Only the lines below from the one with "Where should I" through the one with "Click the zoom in magnifier icon" are to be written out, exactly and without any images.

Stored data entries
· · · ·
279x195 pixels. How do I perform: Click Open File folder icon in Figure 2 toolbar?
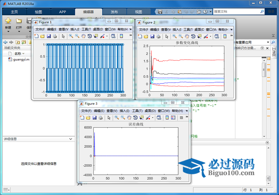point(146,36)
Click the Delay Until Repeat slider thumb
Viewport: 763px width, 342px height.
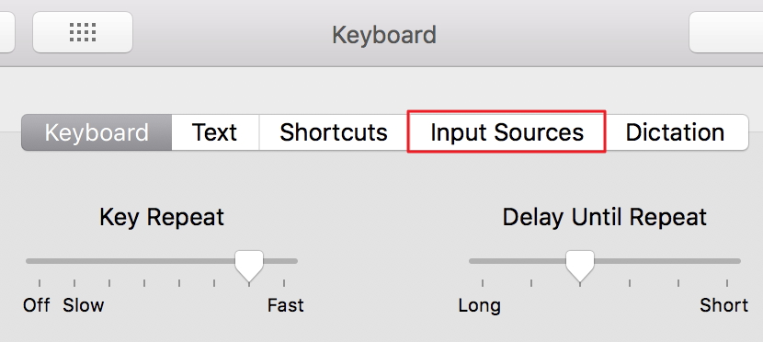click(x=580, y=266)
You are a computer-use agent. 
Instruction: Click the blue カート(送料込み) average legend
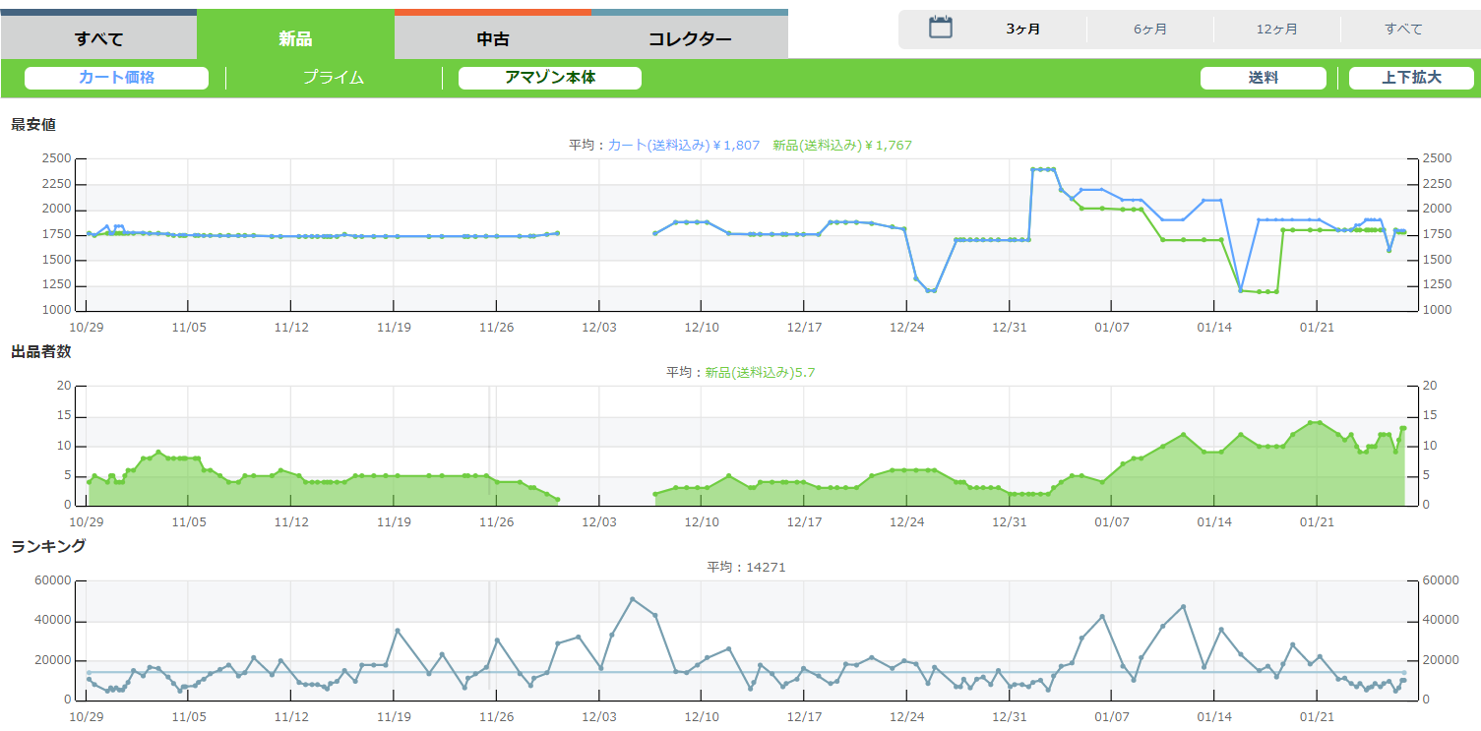coord(683,145)
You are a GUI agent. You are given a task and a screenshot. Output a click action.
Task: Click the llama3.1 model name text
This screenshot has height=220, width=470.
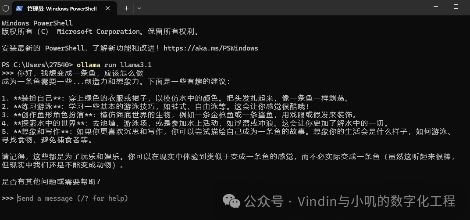(136, 65)
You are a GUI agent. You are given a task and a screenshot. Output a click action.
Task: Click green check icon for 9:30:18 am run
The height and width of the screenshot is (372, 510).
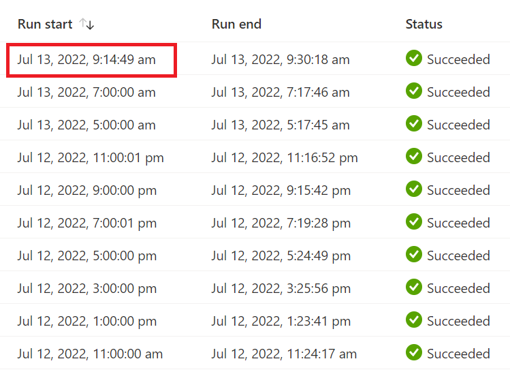click(414, 59)
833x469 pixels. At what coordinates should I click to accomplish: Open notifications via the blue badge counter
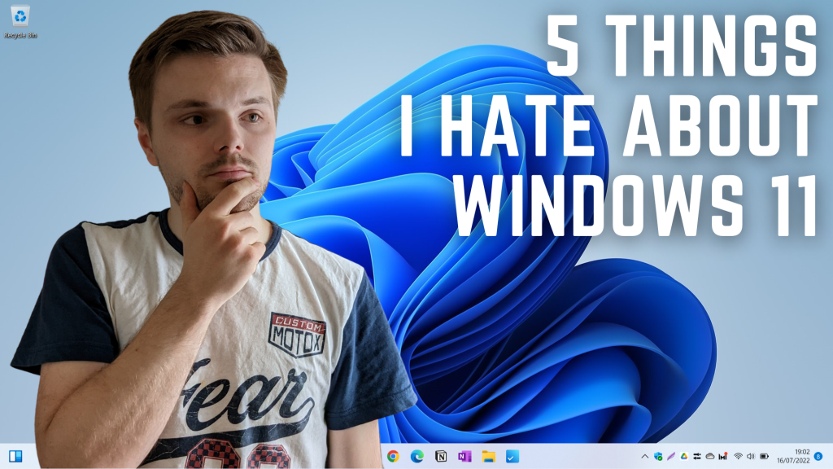point(818,457)
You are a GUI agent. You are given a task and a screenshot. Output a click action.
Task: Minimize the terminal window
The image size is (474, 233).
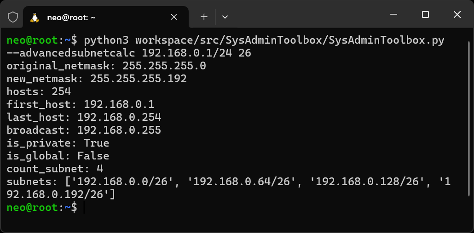coord(393,15)
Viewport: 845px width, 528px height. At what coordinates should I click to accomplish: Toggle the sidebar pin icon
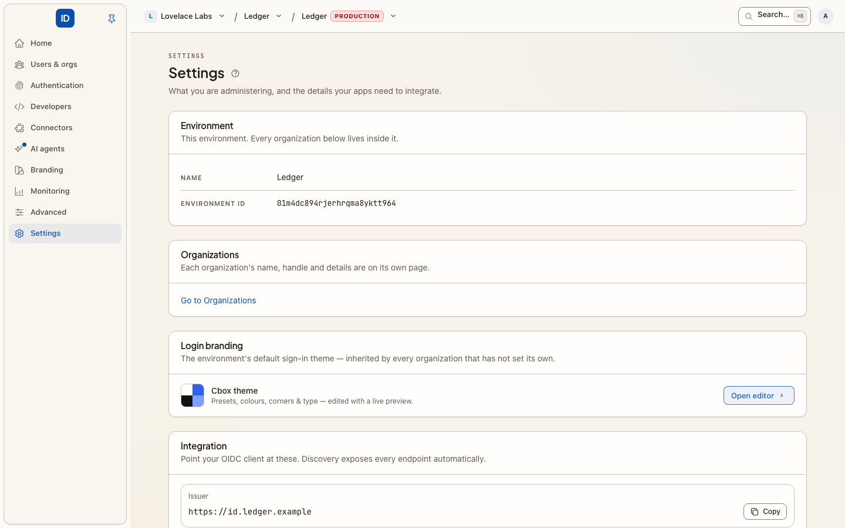(112, 19)
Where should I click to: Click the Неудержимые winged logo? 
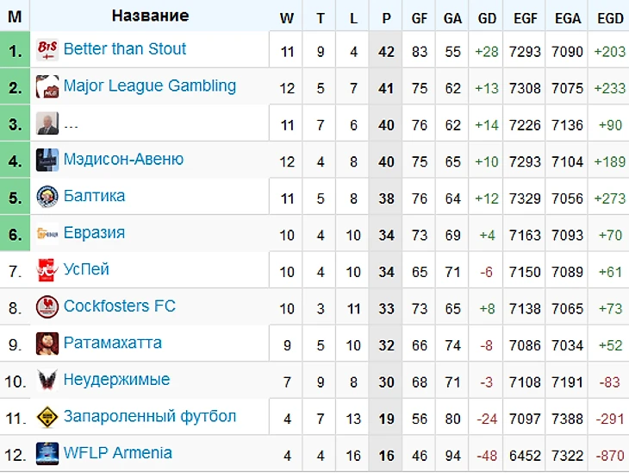(47, 380)
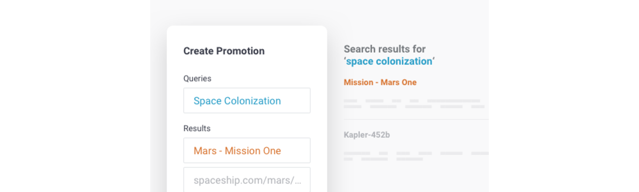
Task: Select the blue 'space colonization' query text
Action: 389,61
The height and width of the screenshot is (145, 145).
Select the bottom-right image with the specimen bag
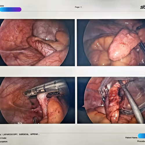pyautogui.click(x=111, y=100)
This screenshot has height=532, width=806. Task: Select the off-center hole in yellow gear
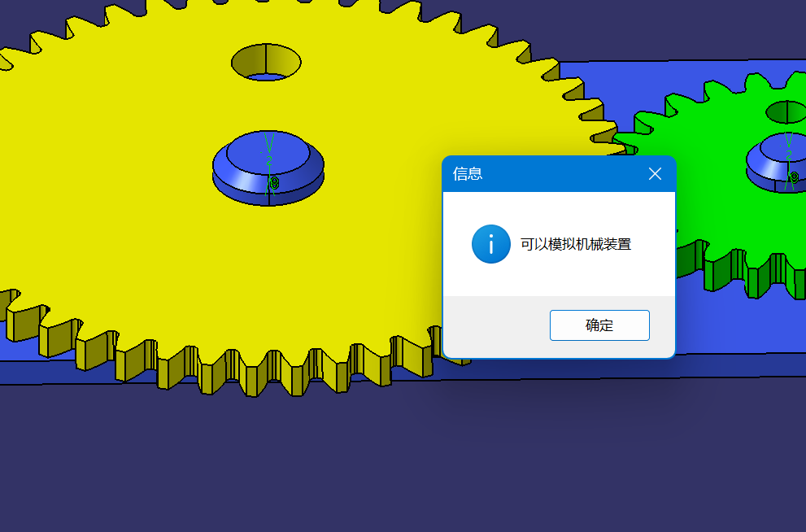click(266, 61)
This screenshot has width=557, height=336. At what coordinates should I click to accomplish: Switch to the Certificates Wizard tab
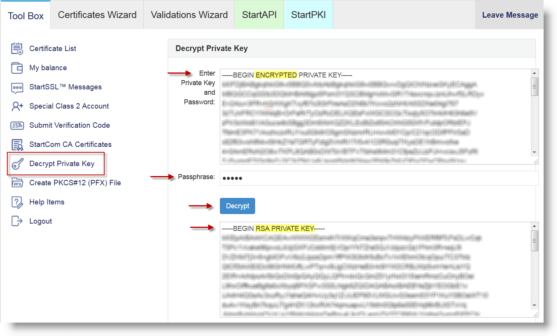(x=97, y=15)
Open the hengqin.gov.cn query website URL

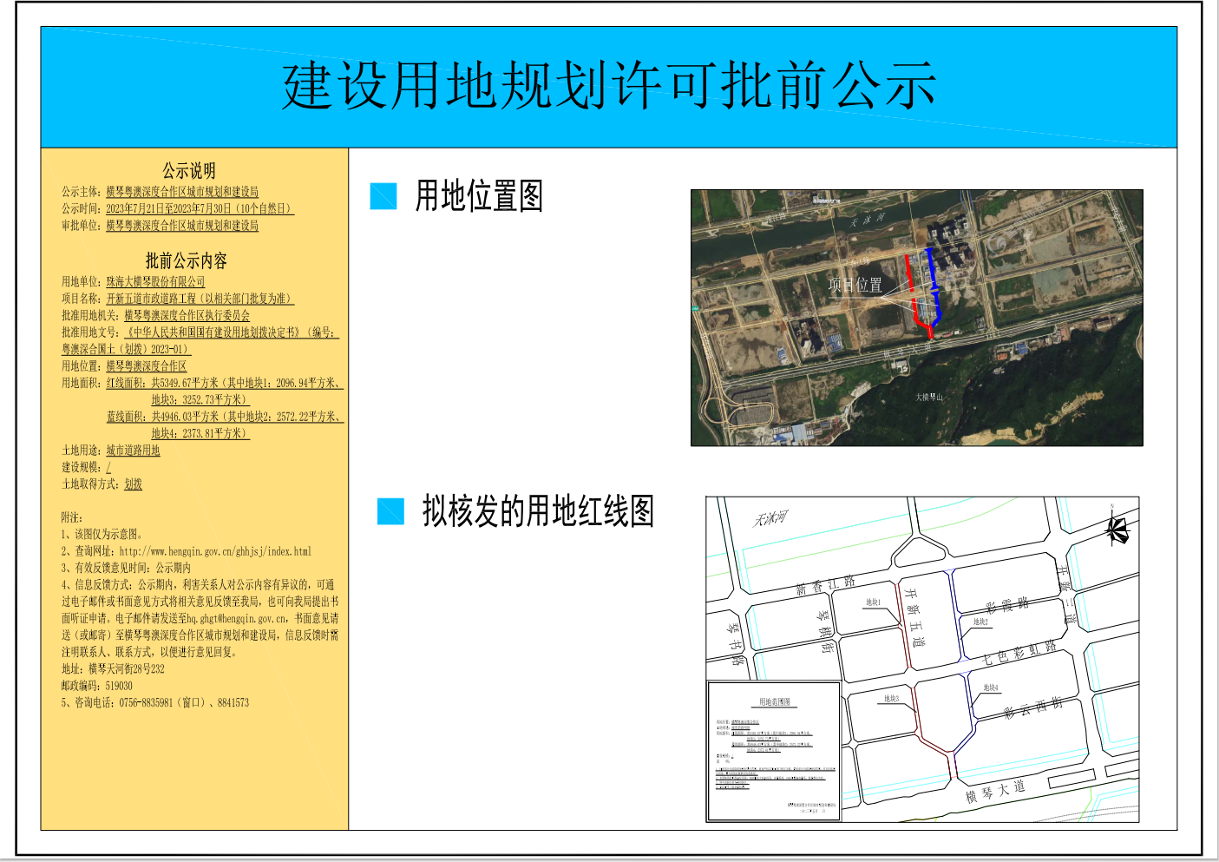215,551
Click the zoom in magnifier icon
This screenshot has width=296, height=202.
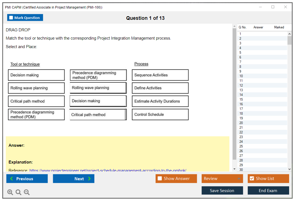(x=10, y=192)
· · · ·
=== ANSWER SECTION ===
Where should I click to: Click the Неудержимые winged logo? 
(47, 380)
Task: Select the blue 'space colonization' query text
Action: 389,61
The height and width of the screenshot is (145, 145).
Select the bottom-right image with the specimen bag
pyautogui.click(x=111, y=100)
This screenshot has height=532, width=806. Task: Select the off-center hole in yellow gear
click(266, 61)
This screenshot has width=557, height=336. At what coordinates should I click to accomplish: Switch to the Certificates Wizard tab
(x=97, y=15)
Open the hengqin.gov.cn query website URL

215,551
Click the zoom in magnifier icon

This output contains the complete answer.